• [Given task] Update everything from the line containing "The image size is (1667, 844)." down to the line containing "Looking at the screenshot, I should [650, 347]." by changing "Export" to "Import" and leaving all else as it is. Return only those lines.

(Lines of data)
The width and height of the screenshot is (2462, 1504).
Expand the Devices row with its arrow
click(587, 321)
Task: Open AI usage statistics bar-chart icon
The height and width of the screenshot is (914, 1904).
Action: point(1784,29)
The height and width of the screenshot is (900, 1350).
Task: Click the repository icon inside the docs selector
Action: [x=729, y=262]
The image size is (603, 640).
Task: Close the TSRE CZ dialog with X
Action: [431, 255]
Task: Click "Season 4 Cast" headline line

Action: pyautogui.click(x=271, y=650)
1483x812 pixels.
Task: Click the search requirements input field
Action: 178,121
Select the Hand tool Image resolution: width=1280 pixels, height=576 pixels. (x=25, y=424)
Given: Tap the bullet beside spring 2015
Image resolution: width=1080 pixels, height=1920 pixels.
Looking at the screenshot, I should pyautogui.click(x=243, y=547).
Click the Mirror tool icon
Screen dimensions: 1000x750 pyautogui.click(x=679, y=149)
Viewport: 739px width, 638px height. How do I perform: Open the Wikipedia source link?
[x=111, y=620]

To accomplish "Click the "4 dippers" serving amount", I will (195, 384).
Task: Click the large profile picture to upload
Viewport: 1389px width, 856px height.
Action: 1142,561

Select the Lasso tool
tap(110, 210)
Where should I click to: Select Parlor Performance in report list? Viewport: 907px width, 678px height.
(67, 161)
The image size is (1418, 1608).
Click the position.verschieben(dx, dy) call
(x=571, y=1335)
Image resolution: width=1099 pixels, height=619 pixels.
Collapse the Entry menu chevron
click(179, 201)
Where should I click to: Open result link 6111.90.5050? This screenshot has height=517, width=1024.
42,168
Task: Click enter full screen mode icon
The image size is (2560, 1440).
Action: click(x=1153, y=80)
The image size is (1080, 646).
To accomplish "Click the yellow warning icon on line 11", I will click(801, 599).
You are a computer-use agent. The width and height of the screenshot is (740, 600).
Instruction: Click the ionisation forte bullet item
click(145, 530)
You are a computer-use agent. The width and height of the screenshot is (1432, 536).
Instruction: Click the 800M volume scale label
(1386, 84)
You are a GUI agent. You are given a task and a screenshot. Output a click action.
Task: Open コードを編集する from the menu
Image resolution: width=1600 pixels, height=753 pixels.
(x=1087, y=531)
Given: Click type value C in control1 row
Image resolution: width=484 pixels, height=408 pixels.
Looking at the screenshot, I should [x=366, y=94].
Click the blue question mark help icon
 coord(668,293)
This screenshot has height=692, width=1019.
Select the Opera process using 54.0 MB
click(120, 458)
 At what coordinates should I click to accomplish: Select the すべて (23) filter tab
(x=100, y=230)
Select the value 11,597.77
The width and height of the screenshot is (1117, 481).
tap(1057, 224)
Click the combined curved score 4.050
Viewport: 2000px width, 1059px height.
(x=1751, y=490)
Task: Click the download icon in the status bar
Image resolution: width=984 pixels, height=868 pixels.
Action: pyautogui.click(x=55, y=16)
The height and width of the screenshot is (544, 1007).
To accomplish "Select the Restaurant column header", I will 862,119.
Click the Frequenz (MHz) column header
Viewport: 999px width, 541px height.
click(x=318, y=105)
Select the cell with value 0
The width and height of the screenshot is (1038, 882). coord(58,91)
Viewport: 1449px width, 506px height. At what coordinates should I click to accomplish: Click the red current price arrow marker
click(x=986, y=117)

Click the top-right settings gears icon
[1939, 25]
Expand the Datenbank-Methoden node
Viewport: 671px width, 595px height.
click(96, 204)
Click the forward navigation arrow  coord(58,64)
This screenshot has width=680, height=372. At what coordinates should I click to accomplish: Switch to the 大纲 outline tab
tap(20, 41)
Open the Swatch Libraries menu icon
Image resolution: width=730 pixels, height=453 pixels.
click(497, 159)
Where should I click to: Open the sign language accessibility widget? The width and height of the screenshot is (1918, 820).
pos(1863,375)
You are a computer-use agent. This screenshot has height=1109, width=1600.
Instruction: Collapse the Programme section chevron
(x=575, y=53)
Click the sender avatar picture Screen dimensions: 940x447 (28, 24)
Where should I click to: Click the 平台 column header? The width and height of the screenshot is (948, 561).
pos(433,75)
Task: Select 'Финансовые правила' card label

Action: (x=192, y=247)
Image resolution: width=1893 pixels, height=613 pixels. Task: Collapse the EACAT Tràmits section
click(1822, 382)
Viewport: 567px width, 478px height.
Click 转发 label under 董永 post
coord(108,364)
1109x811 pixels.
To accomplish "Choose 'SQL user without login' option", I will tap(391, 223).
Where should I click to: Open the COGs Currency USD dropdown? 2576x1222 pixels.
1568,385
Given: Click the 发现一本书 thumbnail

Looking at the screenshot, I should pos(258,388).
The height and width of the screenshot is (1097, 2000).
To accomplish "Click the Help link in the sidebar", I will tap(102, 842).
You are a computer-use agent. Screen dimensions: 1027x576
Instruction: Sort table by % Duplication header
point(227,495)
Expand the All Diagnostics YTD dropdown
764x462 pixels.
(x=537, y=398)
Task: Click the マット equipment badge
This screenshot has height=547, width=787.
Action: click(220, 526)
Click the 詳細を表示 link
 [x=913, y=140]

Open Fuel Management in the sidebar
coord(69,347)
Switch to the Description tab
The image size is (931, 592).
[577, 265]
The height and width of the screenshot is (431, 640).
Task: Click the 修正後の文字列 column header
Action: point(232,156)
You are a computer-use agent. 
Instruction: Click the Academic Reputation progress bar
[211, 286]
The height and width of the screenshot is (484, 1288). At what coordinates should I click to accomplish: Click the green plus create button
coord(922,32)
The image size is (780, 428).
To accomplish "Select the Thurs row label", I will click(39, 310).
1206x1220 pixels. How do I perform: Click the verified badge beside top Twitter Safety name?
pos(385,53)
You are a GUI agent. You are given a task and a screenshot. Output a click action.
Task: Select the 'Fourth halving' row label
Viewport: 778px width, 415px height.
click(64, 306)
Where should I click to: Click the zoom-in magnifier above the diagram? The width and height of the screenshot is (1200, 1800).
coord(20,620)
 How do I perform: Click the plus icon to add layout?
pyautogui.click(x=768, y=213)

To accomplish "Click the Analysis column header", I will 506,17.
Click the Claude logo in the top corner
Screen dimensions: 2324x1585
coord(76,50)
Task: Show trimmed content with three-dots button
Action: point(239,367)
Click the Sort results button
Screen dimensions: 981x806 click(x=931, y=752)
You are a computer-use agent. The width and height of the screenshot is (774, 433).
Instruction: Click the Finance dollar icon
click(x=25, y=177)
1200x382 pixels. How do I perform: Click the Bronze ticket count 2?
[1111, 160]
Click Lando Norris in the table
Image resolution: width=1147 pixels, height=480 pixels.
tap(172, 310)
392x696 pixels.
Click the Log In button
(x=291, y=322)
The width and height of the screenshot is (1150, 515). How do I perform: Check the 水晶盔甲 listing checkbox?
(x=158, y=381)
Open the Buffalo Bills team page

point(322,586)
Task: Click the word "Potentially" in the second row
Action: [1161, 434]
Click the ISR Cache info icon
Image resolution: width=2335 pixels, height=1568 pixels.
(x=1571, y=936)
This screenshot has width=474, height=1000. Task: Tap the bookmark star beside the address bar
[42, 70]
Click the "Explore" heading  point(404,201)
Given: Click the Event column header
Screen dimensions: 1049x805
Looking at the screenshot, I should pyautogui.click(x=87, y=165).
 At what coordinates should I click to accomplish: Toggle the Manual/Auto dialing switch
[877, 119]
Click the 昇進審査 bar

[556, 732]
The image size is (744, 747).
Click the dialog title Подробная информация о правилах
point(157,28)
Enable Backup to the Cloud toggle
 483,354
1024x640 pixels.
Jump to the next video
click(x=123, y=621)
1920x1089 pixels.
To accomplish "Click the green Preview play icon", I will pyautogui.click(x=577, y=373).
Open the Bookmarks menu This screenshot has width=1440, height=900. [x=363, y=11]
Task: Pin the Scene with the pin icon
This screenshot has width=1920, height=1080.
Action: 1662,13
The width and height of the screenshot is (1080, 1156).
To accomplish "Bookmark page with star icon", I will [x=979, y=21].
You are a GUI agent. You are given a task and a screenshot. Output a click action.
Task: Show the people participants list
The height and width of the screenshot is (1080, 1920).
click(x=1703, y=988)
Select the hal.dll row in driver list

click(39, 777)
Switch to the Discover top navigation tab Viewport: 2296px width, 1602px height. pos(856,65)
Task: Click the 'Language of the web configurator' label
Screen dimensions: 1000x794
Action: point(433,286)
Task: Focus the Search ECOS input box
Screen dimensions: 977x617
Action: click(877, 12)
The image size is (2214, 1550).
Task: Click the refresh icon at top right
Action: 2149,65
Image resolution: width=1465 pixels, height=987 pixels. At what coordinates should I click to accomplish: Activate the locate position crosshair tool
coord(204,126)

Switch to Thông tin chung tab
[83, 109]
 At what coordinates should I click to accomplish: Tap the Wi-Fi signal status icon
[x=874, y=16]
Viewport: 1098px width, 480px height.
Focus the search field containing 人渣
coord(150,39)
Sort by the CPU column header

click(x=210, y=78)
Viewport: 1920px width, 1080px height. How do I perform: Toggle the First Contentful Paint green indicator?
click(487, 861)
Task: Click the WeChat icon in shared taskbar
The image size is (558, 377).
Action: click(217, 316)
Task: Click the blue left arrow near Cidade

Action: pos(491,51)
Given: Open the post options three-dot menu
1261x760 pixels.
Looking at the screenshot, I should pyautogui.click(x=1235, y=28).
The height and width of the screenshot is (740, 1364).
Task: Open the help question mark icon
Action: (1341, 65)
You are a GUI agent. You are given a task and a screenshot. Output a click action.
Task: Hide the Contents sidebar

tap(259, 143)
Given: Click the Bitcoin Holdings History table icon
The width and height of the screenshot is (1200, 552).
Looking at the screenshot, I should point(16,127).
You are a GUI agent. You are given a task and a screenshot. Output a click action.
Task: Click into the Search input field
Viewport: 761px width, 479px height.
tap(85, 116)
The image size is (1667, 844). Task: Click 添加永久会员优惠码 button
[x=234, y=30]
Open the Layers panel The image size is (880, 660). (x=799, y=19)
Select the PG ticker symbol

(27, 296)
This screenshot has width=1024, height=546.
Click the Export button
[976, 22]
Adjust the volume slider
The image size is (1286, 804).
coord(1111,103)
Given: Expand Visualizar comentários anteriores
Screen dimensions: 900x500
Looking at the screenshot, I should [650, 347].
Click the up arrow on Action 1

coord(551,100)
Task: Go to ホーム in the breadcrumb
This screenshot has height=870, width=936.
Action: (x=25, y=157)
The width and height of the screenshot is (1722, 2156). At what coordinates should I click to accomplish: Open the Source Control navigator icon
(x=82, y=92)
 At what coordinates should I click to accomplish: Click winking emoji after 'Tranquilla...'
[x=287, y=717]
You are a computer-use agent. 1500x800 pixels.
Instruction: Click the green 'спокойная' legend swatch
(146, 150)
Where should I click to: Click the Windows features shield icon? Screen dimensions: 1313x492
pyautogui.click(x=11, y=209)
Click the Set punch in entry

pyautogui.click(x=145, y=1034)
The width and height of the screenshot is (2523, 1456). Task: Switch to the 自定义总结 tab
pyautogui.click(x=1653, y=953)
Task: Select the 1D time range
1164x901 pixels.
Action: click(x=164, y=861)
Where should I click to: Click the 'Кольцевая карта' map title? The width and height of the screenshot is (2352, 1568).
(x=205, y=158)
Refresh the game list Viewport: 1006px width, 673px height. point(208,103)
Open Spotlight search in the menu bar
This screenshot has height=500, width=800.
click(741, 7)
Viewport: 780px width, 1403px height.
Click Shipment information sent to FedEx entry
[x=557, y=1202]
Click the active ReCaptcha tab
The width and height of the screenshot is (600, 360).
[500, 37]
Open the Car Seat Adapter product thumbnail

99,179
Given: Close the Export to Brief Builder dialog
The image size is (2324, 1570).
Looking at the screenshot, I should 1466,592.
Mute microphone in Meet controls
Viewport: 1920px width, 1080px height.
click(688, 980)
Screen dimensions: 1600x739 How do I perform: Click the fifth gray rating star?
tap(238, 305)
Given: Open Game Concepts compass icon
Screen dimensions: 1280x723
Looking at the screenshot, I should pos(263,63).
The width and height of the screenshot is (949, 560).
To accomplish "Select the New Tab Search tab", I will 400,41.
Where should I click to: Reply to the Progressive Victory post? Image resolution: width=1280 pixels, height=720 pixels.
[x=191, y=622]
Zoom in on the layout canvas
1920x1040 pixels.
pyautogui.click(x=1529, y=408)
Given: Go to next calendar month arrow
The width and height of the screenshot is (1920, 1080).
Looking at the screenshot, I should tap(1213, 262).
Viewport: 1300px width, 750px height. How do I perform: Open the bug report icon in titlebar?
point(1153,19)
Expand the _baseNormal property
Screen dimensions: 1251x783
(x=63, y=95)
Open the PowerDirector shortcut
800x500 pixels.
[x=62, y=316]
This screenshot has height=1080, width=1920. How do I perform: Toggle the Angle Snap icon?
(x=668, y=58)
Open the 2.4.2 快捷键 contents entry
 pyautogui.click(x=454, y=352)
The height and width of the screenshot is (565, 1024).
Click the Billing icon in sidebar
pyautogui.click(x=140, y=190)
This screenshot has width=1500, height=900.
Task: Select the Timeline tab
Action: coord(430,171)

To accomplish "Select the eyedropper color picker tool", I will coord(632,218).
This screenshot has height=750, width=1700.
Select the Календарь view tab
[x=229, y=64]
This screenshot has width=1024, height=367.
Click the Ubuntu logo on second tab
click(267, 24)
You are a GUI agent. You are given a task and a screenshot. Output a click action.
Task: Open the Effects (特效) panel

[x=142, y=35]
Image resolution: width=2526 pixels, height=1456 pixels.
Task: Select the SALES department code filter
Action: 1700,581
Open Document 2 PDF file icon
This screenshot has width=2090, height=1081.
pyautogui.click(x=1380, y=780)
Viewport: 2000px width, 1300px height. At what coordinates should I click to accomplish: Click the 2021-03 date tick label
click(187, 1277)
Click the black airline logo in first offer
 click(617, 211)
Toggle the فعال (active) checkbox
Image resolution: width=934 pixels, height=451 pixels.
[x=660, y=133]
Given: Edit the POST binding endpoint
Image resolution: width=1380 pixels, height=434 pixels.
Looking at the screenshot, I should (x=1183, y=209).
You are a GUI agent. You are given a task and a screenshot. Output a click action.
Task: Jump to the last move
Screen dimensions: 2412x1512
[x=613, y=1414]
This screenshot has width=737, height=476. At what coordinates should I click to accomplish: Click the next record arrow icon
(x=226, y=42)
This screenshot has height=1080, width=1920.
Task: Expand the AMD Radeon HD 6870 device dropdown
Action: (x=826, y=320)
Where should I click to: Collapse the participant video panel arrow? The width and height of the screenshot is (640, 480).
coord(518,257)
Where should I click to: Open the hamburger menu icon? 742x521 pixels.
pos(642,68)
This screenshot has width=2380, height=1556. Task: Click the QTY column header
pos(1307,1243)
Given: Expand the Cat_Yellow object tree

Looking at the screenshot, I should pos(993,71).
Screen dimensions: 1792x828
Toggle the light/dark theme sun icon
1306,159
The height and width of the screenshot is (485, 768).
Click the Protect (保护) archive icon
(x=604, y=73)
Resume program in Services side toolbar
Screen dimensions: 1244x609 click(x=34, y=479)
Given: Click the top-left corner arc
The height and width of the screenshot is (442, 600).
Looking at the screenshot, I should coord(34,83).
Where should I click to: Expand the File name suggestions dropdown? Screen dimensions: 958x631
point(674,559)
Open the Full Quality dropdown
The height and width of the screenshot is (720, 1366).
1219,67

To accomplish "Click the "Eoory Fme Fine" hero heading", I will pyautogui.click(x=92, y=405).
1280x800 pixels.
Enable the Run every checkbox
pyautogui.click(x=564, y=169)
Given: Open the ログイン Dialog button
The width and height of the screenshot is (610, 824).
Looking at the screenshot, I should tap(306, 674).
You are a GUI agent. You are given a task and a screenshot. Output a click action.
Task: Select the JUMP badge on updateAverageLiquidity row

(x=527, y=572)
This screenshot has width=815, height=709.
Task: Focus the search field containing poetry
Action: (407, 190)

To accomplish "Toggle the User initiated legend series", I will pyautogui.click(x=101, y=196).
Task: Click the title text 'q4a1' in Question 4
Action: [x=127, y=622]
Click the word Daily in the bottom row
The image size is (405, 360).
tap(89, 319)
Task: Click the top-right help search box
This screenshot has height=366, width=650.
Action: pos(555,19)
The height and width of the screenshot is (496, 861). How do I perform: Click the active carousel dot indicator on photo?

• [Full answer]
The image size is (1667, 844). Task: Click 添加永久会员优惠码 button
[x=234, y=30]
Open the Layers panel The image size is (880, 660). (x=799, y=19)
Select the PG ticker symbol

(27, 296)
This screenshot has width=1024, height=546.
Click the Import button
[976, 22]
Adjust the volume slider
The image size is (1286, 804).
coord(1111,103)
Given: Expand Visualizar comentários anteriores
Screen dimensions: 900x500
Looking at the screenshot, I should [650, 347].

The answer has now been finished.